AEG-1 Regulates TWIK-1 Expression as an RNA-Binding Protein in Astrocytes

Round 1

Reviewer 1 Report

-Authors need to start the introduction with something more general about the increasing interesting in astrocytes for CNS disorders. Targeting the mechanistic pathway in astrocytes have recently been shown to provide a viable therapeutic option for some diseases such as CNS edema and neurodegeneration where there’s a clear unmet clinical need.

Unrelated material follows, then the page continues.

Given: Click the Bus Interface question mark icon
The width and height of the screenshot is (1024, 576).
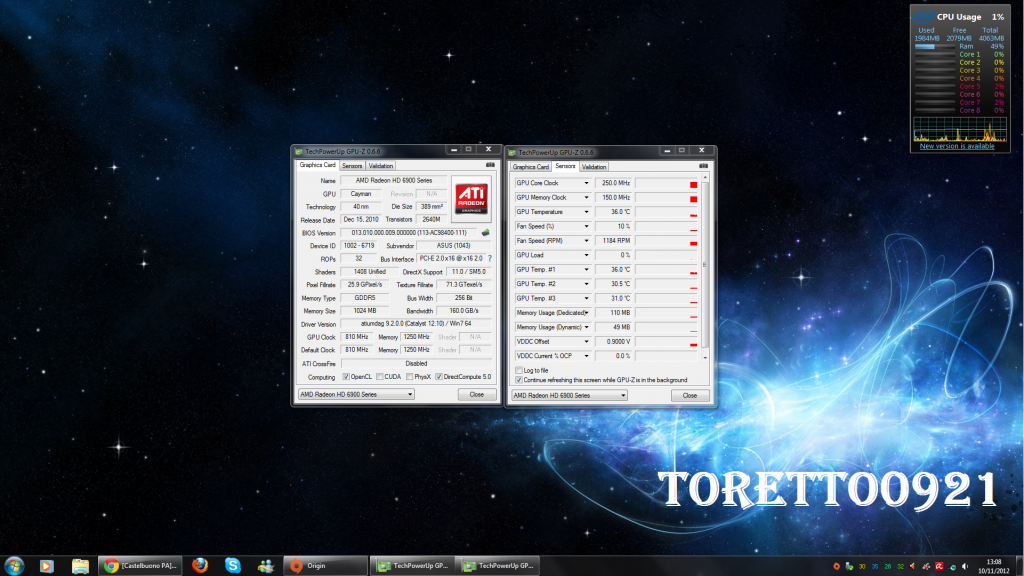Looking at the screenshot, I should [490, 259].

-Authors discussed the identification of three suggested pathways. What was the platforms for data analysis and has KEGG been considered for data analysis? Please refer to similar studies where KEGG was performed since it has the most extensive molecular pathways database:

- https://pubmed.ncbi.nlm.nih.gov/33126586/

- https://www.ncbi.nlm.nih.gov/pmc/articles/PMC5735114/

-The study is based on transcriptomic profiling of cells which are grown in 2D. New lines of research have discussed the variability of genetic and protein profiling in 2D vs 3D. Authors need to discuss this as a limitation of the current study. Future studies can benefit from 3D self-organized models and organ-on-a-chip platforms for advanced imaging where spatial transcriptomics can be applied in combination with other imaging modalities such as expansion microscopy.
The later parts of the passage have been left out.